Open-source funding platform Gitcoin is in the eye of the storm after announcing a new year-long partnership with fossil fuel giant Shell.

Thanks to blockchain’s ability to “solve intricate coordination issues,” reads a press release on the partnership, the technology could be “particularly suited to the energy industry” and its aims to move to renewable energy. Notably, Shell is making a hefty donation to Gitcoin’s Grant Program and sponsoring a hackathon in the fourth quarter of this year.

Shell did not immediately respond to Decrypt's request for comment.

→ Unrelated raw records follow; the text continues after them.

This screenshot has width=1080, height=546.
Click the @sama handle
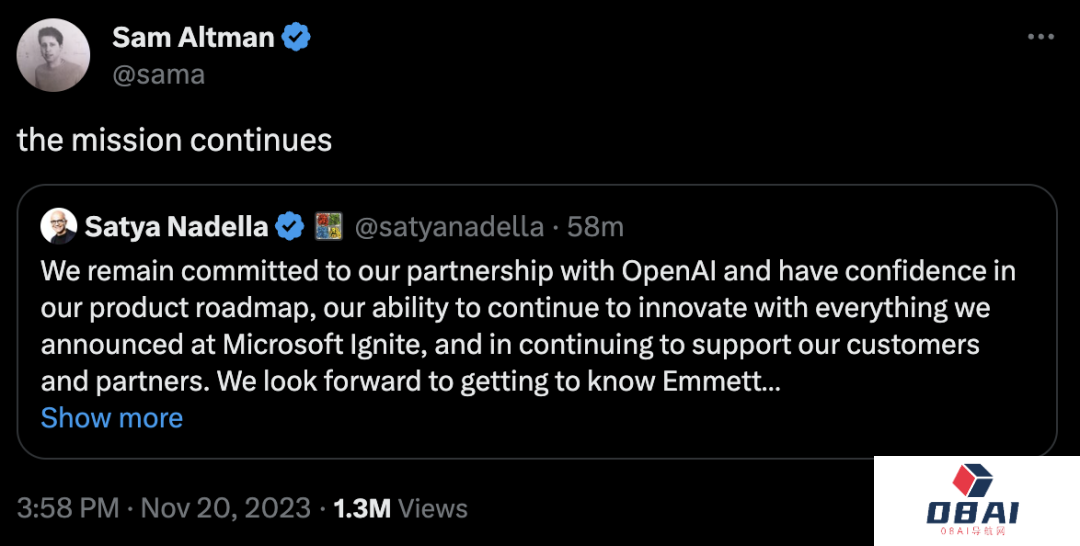tap(158, 75)
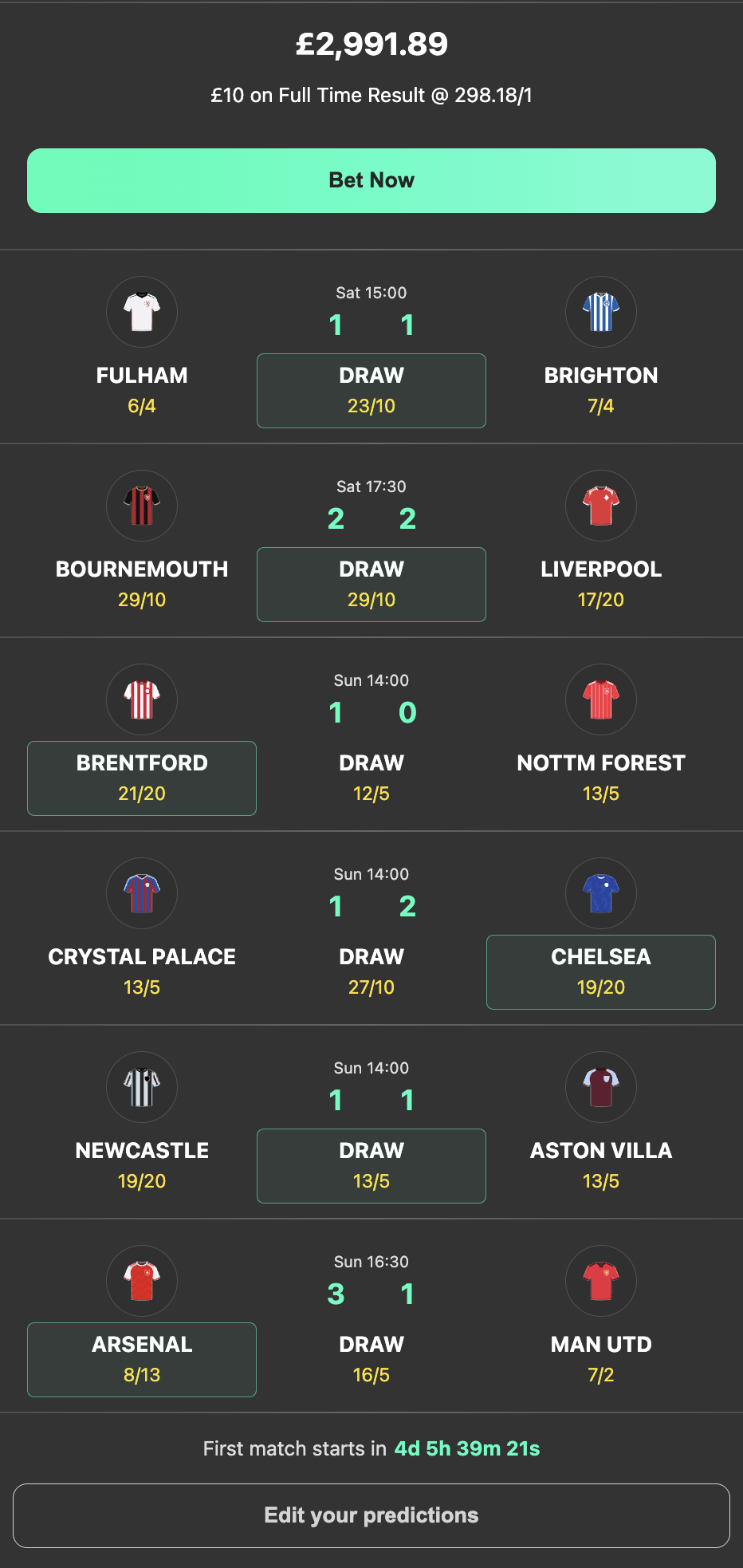Click the Fulham shirt icon
Viewport: 743px width, 1568px height.
point(142,312)
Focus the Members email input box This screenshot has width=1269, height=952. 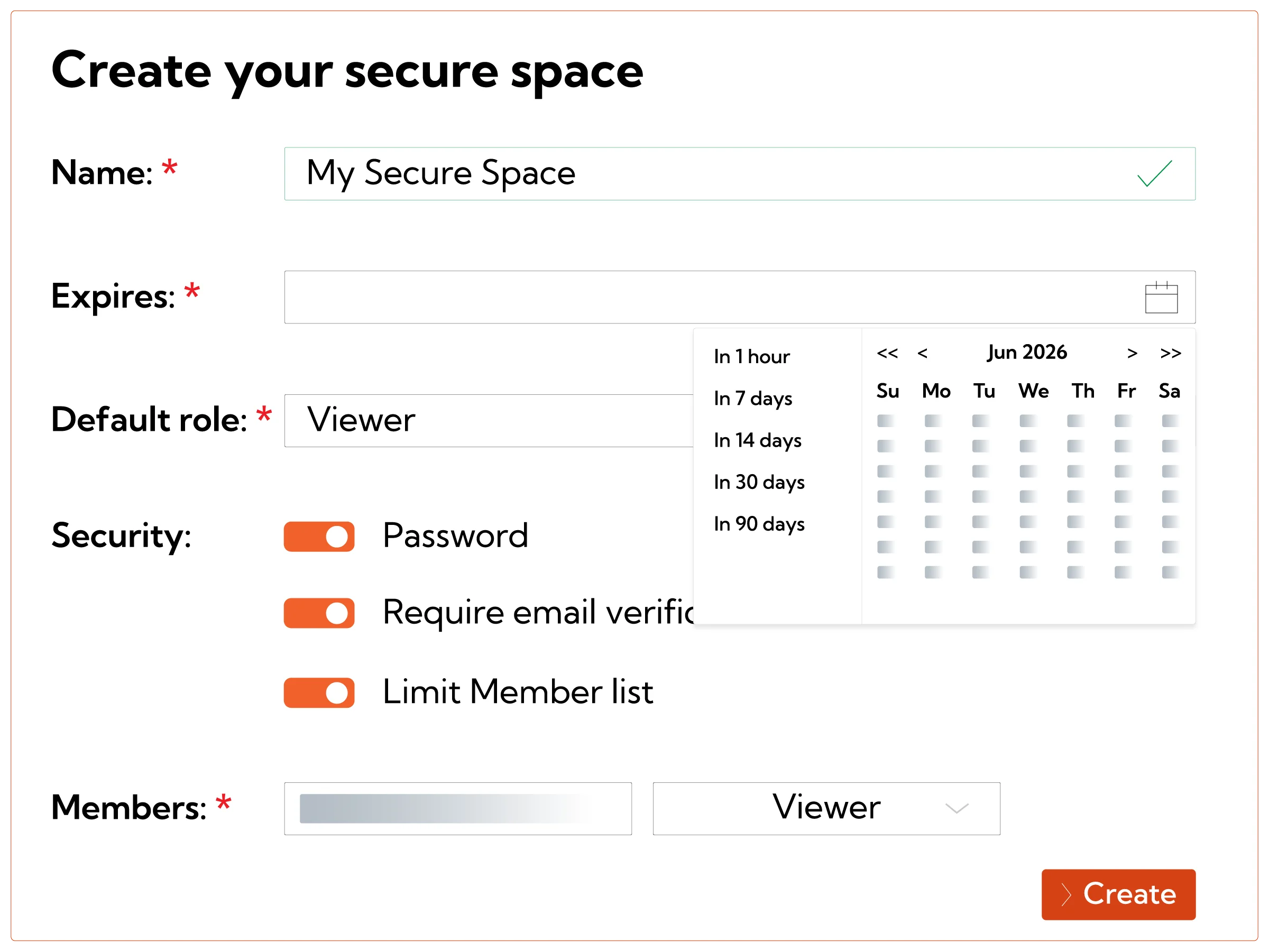pyautogui.click(x=458, y=808)
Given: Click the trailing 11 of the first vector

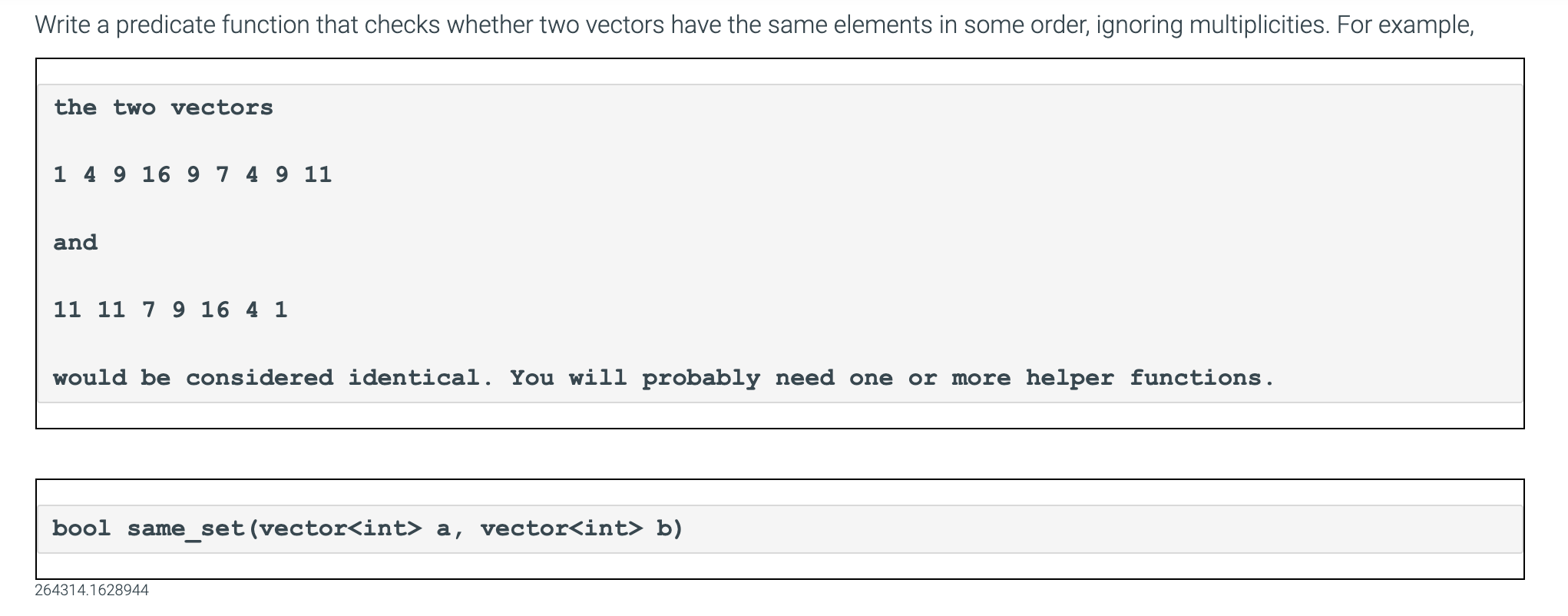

“The good thing is that Gitcoin only makes each mistake once,” said Gitcoin co-founder Kevin Owokci in a Twitter thread addressing the collaboration. According to him, the amount donated by Shell is $500,000, a sum he considers a “pittance, especially if you look at Shell's contribution to the climate crisis and the brand damage to Gitcoin is immense.”


At the center of the controversy is “greenwashing,” a form of advertising where a company uses deceptive marketing to persuade the public that its products, goals, or policies are environmentally friendly. Lefteris Karapetsas, an Ethereum developer and founder of Rotkiapp, tweeted “this feels a lot like helping Shell do greenwashing.”

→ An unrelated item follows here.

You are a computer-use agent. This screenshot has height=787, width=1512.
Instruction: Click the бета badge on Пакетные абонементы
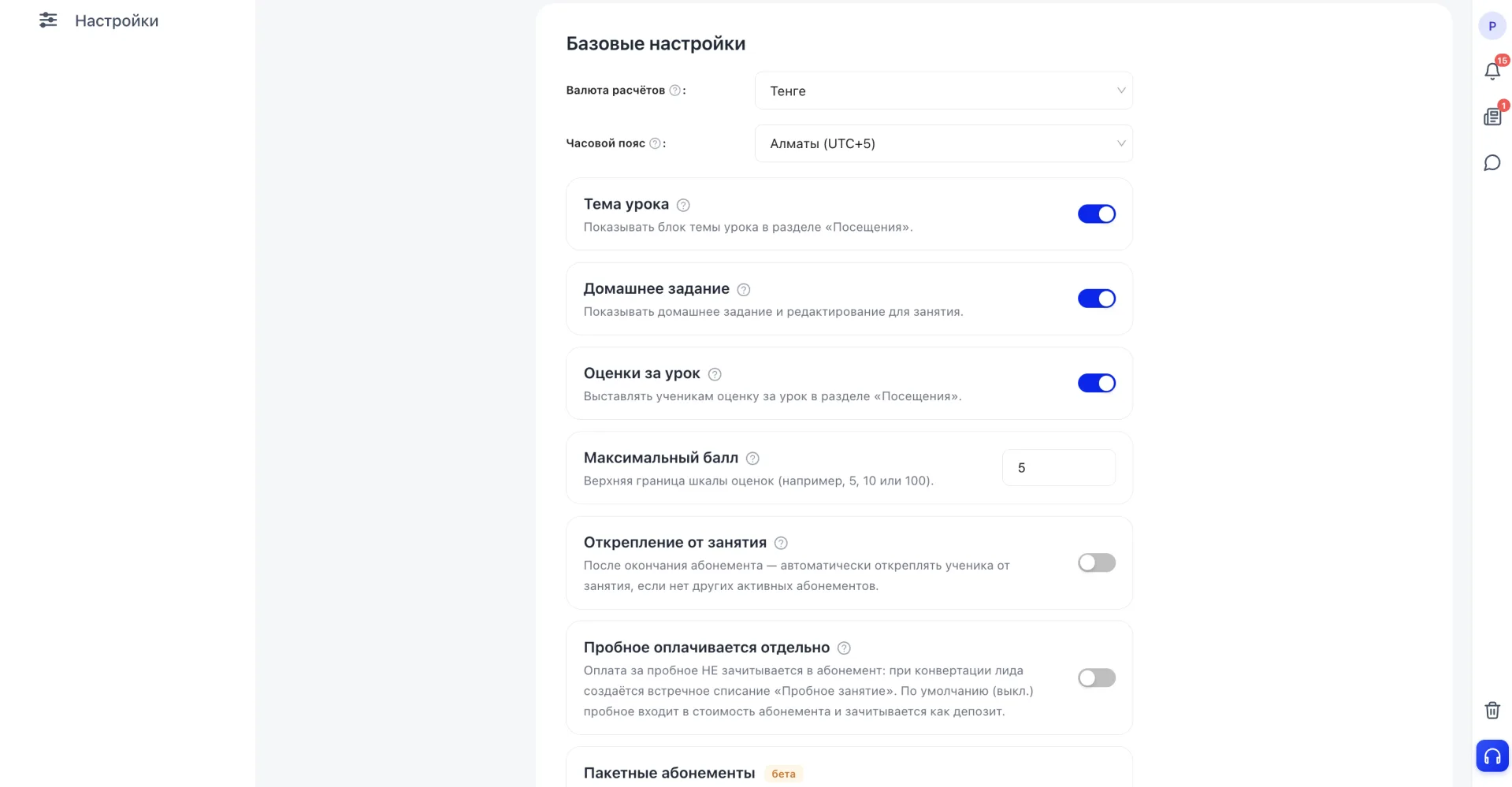click(783, 774)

Others were even more ruthless.

“This partnership goes against Ethereum's values, ethos, and principles,” said Anthony Sassano, an independent Ethereum educator. “To use a crude analogy, this would be like the U.S partnering with North Korea.”

Gitcoin's executive director Kyle Weiss also issued an explanation on Twitter today, outlining the myriad reasons he "redlined the fuck out" of the contract with Shell. From demanding KYC data from organizations and grantees of the round to even clawing back donations," Weiss said, though, that "we, (me and the team) fucked up."


Gitcoin is an open-source crowdfunding platform primarily directed at developers but has also been used to generate funds for non-crypto objectives too.

Joseph Schiarrizi, one of Gitcoin’s first contributors, told Decrypt that he “assumes it was a genuine well-meaning attempt to raise money for environmental goals, despite the obvious hypocrisy of accepting help from them.”

He ran developer relations for Gitcoin in 2018, and called the collaboration “a trap.”

Owocki added that “greenwashing is just not okay,” adding that it was probably “ill-advised to put Gitcoin’s brand next to Shell’s on the main handle.”

Gitcoin later notified that "the funding in this round is optional" and that grantees needn't accept this money. Weiss confirmed that "more than 80 of the 100 projects in the round opted in to receive the funding."

Schiarrizi also told Decrypt that if “Gitcoin leaders still have the integrity I hope they do then they will pull the plug on it soon.”

The crux of the matter, nevertheless, is the sometimes painful yet necessary funding of open source and “public good” projects.


As Owocki concluded: “What matters most is getting $$$ to public goods projects.”